Distilled Networks for Lc0

Discussion of anything and everything relating to chess playing software and machines.

Moderators: hgm, Rebel, chrisw

dkappe
Posts: 1631
Joined: Tue Aug 21, 2018 7:52 pm
Full name: Dietrich Kappe

Re: Distilled Networks for Lc0

Post by dkappe »

Werewolf wrote: Fri Jan 18, 2019 10:08 pm What do you mean by “distilled”?
You use one network to train another (usually smaller) network, rather than being trained by self-play or supervised learning data.
Fat Titz by Stockfish, the engine with the bodaciously big net. Remember: size matters. If you want to learn more about this engine just google for "Fat Titz".
dkappe
Posts: 1631
Joined: Tue Aug 21, 2018 7:52 pm
Full name: Dietrich Kappe

Re: Distilled Networks for Lc0

Post by dkappe »

Werner wrote: Sun Jan 20, 2019 10:52 am Hi Dietrich,
thanks a lot for your work.

When I compare your list with our CEGT results I see a difference with Crafty. Does it run on 1CPU?

1 ethereal : 3262 35 (CEGT 3187)
2 ID11258-112x9-se : 2965
3 crafty25.2 : 2948 26 (CEGT 2790)
Everything runs on 1 CPU.

Although on CCRL, crafty 25.2 is at 3057.
Fat Titz by Stockfish, the engine with the bodaciously big net. Remember: size matters.
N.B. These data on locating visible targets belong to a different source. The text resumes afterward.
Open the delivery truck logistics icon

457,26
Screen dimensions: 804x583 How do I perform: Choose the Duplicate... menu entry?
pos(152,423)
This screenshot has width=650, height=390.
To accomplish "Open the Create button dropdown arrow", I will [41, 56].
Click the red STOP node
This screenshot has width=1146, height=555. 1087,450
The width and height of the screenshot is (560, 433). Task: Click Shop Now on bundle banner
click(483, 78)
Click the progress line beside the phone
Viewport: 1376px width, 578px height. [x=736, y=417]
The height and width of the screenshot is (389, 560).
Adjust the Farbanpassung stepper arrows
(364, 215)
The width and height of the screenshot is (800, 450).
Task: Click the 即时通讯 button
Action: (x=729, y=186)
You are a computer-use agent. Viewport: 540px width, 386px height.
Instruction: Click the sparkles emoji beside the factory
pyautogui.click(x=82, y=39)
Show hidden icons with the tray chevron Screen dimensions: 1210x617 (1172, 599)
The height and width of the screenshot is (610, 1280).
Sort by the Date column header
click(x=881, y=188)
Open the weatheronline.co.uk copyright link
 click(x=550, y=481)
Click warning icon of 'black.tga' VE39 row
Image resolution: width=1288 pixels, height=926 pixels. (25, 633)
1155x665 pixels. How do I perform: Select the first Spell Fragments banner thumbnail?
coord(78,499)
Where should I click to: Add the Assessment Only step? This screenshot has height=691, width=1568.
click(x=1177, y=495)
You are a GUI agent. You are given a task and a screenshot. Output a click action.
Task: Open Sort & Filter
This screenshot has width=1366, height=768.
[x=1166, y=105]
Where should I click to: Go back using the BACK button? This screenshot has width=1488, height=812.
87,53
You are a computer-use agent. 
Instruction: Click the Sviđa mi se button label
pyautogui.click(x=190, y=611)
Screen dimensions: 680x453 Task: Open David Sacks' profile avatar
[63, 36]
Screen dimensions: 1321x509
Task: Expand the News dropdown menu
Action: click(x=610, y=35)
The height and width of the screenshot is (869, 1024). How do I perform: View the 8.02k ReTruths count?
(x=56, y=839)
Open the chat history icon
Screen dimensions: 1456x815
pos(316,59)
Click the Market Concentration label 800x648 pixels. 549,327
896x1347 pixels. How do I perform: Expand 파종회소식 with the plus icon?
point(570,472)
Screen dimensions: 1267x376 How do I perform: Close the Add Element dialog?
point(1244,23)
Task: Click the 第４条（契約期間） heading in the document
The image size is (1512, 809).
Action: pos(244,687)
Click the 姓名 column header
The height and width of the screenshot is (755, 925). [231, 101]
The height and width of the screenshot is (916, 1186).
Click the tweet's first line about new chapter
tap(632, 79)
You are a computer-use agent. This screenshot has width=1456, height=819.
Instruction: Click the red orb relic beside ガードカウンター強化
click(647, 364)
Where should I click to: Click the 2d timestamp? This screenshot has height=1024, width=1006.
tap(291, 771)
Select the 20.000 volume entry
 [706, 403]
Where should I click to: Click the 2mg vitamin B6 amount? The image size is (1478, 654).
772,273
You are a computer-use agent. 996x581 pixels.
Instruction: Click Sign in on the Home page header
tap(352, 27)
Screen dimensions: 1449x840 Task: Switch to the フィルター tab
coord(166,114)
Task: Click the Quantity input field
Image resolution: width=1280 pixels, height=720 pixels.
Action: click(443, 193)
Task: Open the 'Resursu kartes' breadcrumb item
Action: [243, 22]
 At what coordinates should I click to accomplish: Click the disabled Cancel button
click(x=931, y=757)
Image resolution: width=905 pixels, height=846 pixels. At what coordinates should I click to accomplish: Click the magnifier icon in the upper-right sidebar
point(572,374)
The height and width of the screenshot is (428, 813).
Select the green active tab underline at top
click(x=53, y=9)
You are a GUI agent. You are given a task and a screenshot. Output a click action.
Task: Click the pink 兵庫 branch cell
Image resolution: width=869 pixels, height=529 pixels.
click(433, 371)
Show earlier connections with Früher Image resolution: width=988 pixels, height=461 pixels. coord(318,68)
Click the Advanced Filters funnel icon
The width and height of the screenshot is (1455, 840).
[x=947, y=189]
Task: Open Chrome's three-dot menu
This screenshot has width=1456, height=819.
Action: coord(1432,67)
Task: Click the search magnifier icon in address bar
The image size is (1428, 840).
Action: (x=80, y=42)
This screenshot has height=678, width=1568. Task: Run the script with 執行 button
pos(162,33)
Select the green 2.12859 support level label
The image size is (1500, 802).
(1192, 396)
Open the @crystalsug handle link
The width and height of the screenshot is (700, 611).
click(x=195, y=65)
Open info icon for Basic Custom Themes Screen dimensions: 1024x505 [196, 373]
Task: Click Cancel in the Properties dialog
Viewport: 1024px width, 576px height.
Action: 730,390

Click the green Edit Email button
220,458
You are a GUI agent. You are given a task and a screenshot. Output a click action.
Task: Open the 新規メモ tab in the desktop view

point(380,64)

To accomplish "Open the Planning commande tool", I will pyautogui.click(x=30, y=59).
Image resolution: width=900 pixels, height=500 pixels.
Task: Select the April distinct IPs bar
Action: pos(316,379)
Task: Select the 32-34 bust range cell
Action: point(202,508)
If you want to learn more about this engine just google for "Fat Titz".
corres
Posts: 3657
Joined: Wed Nov 18, 2015 11:41 am
Location: hungary

Re: Distilled Networks for Lc0

Post by corres »

dkappe wrote: Sat Jan 26, 2019 11:18 pm
Werewolf wrote: Fri Jan 18, 2019 10:08 pm What do you mean by “distilled”?
You use one network to train another (usually smaller) network, rather than being trained by self-play or supervised learning data.
When you "distill" a network to get a smaller and faster NN it may lost some information.
What is your experience about it?
Did you make tests between original and "distilled" NN?
How faster the "distilled" NN-s are?
User avatar
AdminX
Posts: 6340
Joined: Mon Mar 13, 2006 2:34 pm
Location: Acworth, GA

Re: Distilled Networks for Lc0

Post by AdminX »

corres wrote: Sun Jan 27, 2019 10:16 am
dkappe wrote: Sat Jan 26, 2019 11:18 pm
Werewolf wrote: Fri Jan 18, 2019 10:08 pm What do you mean by “distilled”?
You use one network to train another (usually smaller) network, rather than being trained by self-play or supervised learning data.
When you "distill" a network to get a smaller and faster NN it may lost some information.
What is your experience about it?
Did you make tests between original and "distilled" NN?
How faster the "distilled" NN-s are?
Allot of his test results are posted in Discord (https://discordapp.com/), but there is a sample posted here. https://github.com/dkappe/leela-chess-w ... d-Networks
"Good decisions come from experience, and experience comes from bad decisions."
__________________________________________________________________
Ted Summers
corres
Posts: 3657
Joined: Wed Nov 18, 2015 11:41 am
Location: hungary

Re: Distilled Networks for Lc0

Post by corres »

AdminX wrote: Sun Jan 27, 2019 11:05 am
corres wrote: Sun Jan 27, 2019 10:16 am
dkappe wrote: Sat Jan 26, 2019 11:18 pm
Werewolf wrote: Fri Jan 18, 2019 10:08 pm What do you mean by “distilled”?
You use one network to train another (usually smaller) network, rather than being trained by self-play or supervised learning data.
When you "distill" a network to get a smaller and faster NN it may lost some information.
What is your experience about it?
Did you make tests between original and "distilled" NN?
How faster the "distilled" NN-s are?
Allot of his test results are posted in Discord (https://discordapp.com/), but there is a sample posted here. https://github.com/dkappe/leela-chess-w ... d-Networks
Thanks, but I should like to read the personal opinion of Mr.Kappe.
dkappe
Posts: 1631
Joined: Tue Aug 21, 2018 7:52 pm
Full name: Dietrich Kappe

Re: Distilled Networks for Lc0

Post by dkappe »

corres wrote: Sun Jan 27, 2019 10:16 am
When you "distill" a network to get a smaller and faster NN it may lost some information.
What is your experience about it?
Did you make tests between original and "distilled" NN?
How faster the "distilled" NN-s are?
See the distilled network page for an extensive tournament testing various sizes. On gpu, the bigger the network, the stronger it plays. On cpu, it’s a trade off between speed and smarts.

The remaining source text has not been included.